Simulated Author's Rebuttal

2 responses · 1 unresolved

We thank the referee for the constructive comments, which help clarify the scope of our experimental claims. We agree that the current four-node results do not fully substantiate broad scalability assertions and that baseline comparisons should be presented more carefully. We respond to each major comment below and indicate the revisions we will incorporate.

read point-by-point responses
  1. Referee: [Experimental Evaluation] The title and abstract assert a “scalable distributed” solver, yet all quantitative results are confined to a four-node X86 cluster.
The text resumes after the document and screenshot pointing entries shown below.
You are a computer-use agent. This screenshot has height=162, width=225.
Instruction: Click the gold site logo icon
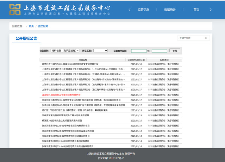(15, 9)
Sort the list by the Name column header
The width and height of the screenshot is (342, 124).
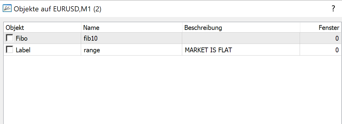[x=131, y=27]
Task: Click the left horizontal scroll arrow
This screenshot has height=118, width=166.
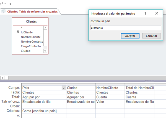Action: [x=2, y=78]
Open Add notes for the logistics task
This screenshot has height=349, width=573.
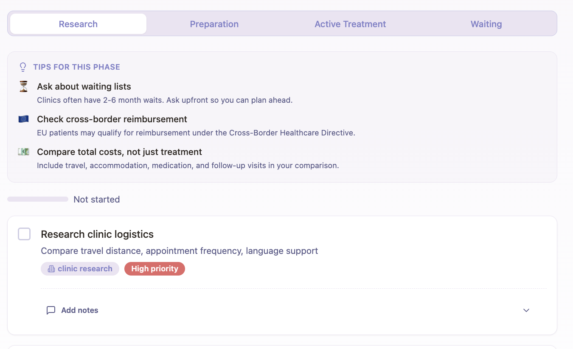[x=79, y=310]
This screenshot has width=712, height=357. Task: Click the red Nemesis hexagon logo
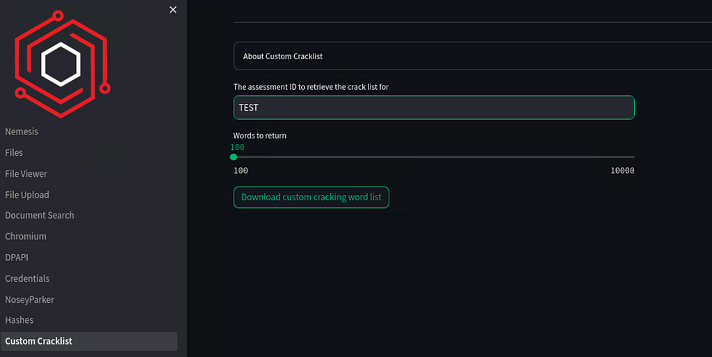[62, 65]

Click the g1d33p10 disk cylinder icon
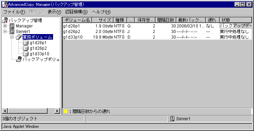coord(26,54)
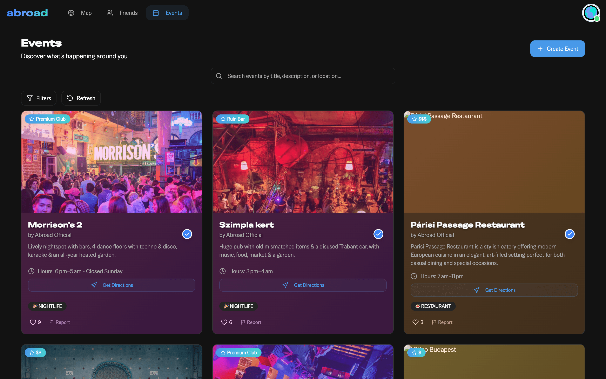Image resolution: width=606 pixels, height=379 pixels.
Task: Click the verified badge on Szimpla kert
Action: coord(378,234)
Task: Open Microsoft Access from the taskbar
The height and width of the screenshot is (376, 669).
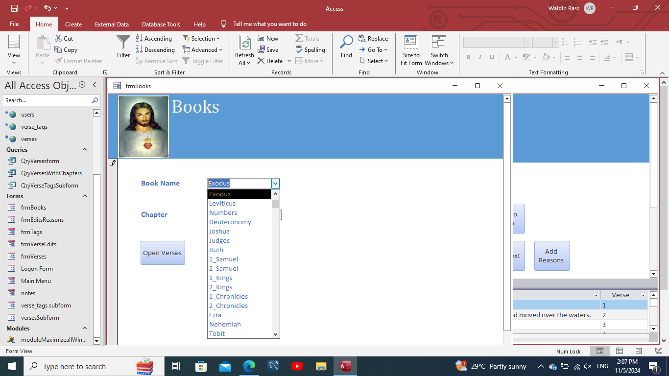Action: tap(346, 366)
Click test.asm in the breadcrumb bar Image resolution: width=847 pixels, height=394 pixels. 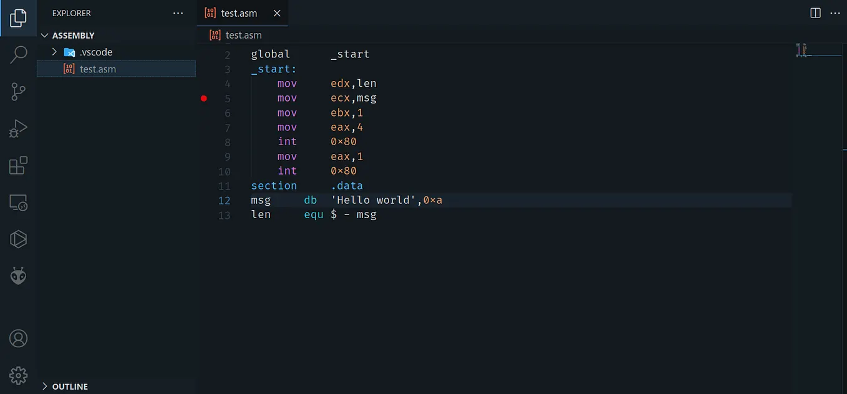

No strong-scaling or weak-scaling curves, no results on 8–32 nodes, and no communication-versus-computation breakdown are supplied for either the Block Jacobi or BBD method. Because both schemes rely on inter-node communication (diagonal-block exchanges in Jacobi, Schur-complement coupling in BBD), the absence of scaling data makes it impossible to confirm that preconditioner quality and reuse continue to dominate overhead at the scales implied by the paper.
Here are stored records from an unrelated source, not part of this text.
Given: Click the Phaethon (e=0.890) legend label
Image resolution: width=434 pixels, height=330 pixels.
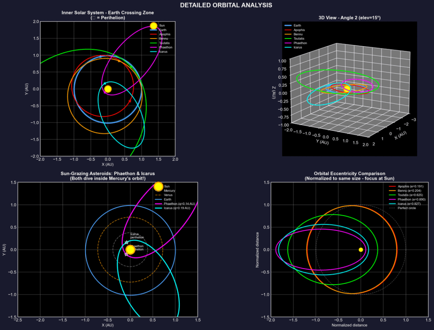Looking at the screenshot, I should (412, 200).
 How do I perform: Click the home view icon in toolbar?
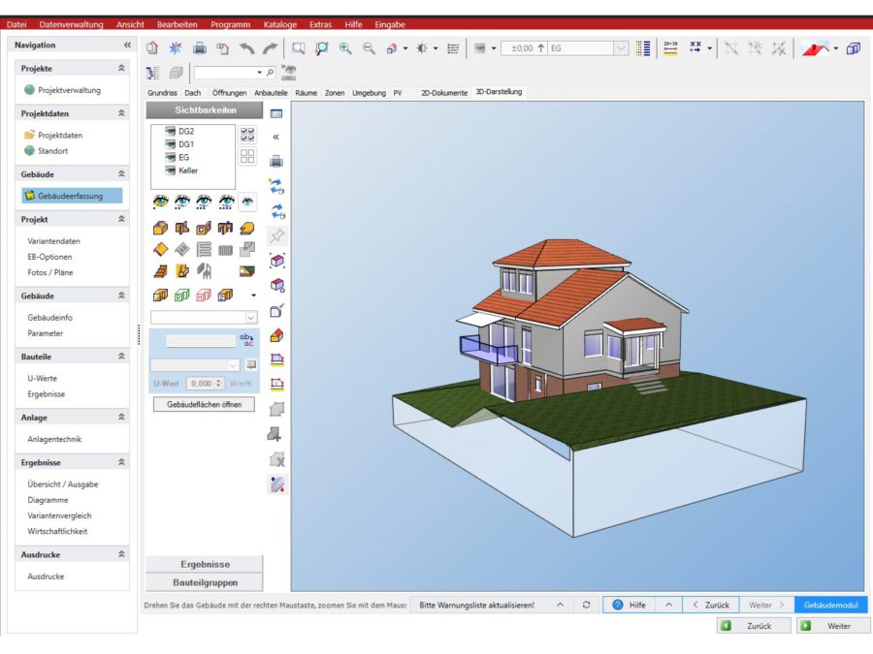pyautogui.click(x=153, y=47)
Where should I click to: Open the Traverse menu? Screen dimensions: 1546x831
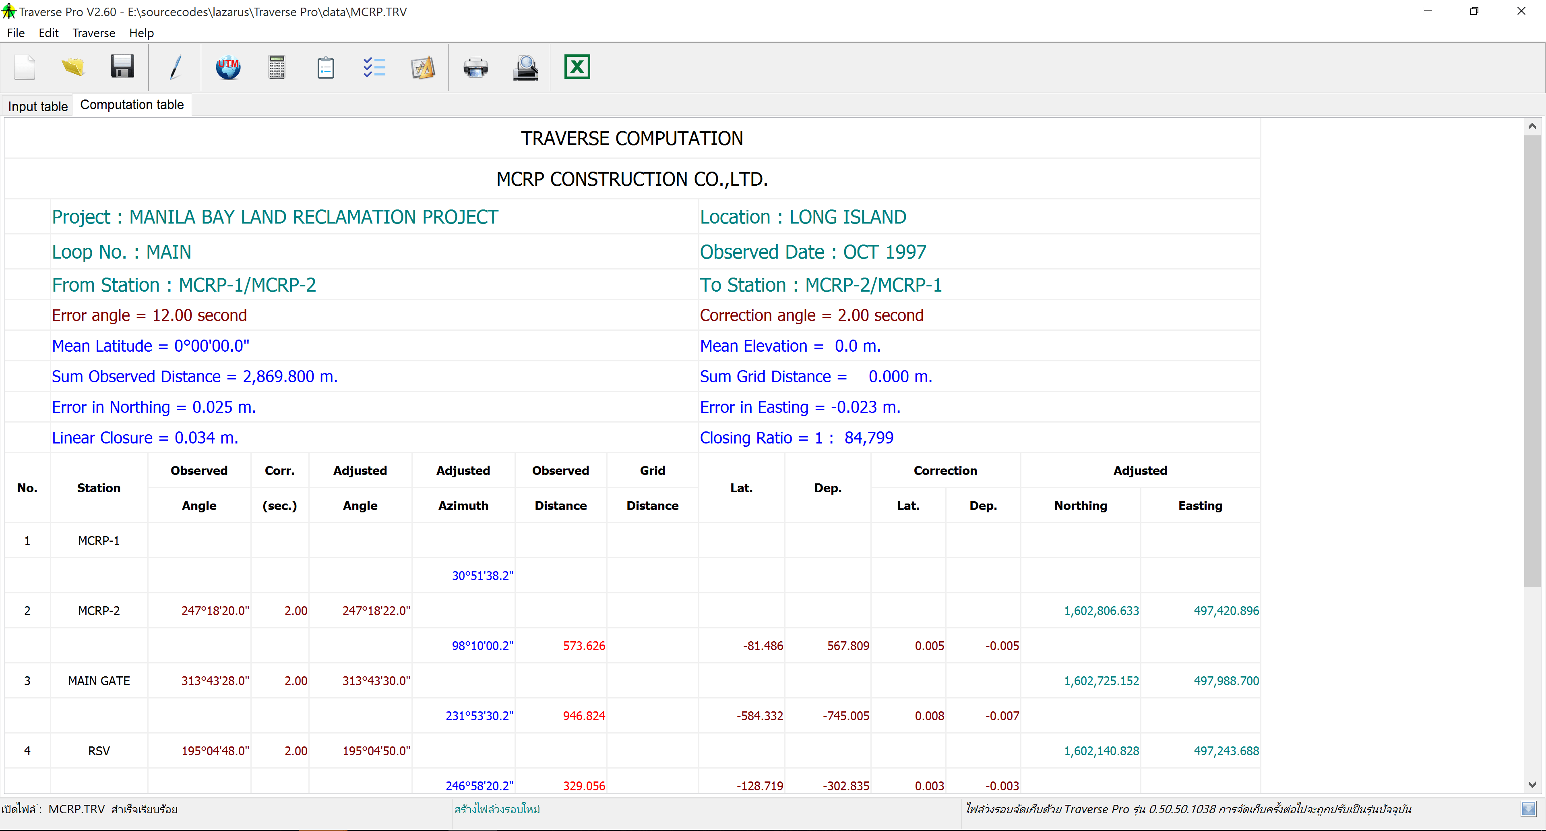pyautogui.click(x=94, y=33)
    Authors: We agree that additional scaling data would strengthen the central claim. Our evaluation was performed on the largest cluster available to us at submission time (four nodes), and the reported speedups versus PETSc on the same hardware demonstrate practical gains from the preconditioning and reuse strategy. However, we lack empirical strong- or weak-scaling curves beyond four nodes. We will therefore make a partial revision: change the title to remove the word “Scalable,” revise the abstract and introduction to describe the framework as “distributed” with “demonstrated multi-node performance,” and add a short subsection discussing the communication patterns (block exchanges and Schur coupling) together with a qualitative analysis of expected overhead growth. These changes will accurately bound the current evidence while preserving the core algorithmic contributions. revision: partial

  2. Referee: [Abstract and Experimental Evaluation] The 97.54× speedup quoted for Block Jacobi is measured against single-node PARDISO. This baseline mixes a distributed multi-node solver with a single-node direct solver; a fairer comparison would require either a multi-threaded or distributed PARDISO run on the same four nodes or an explicit statement that no such parallel PARDISO configuration was feasible.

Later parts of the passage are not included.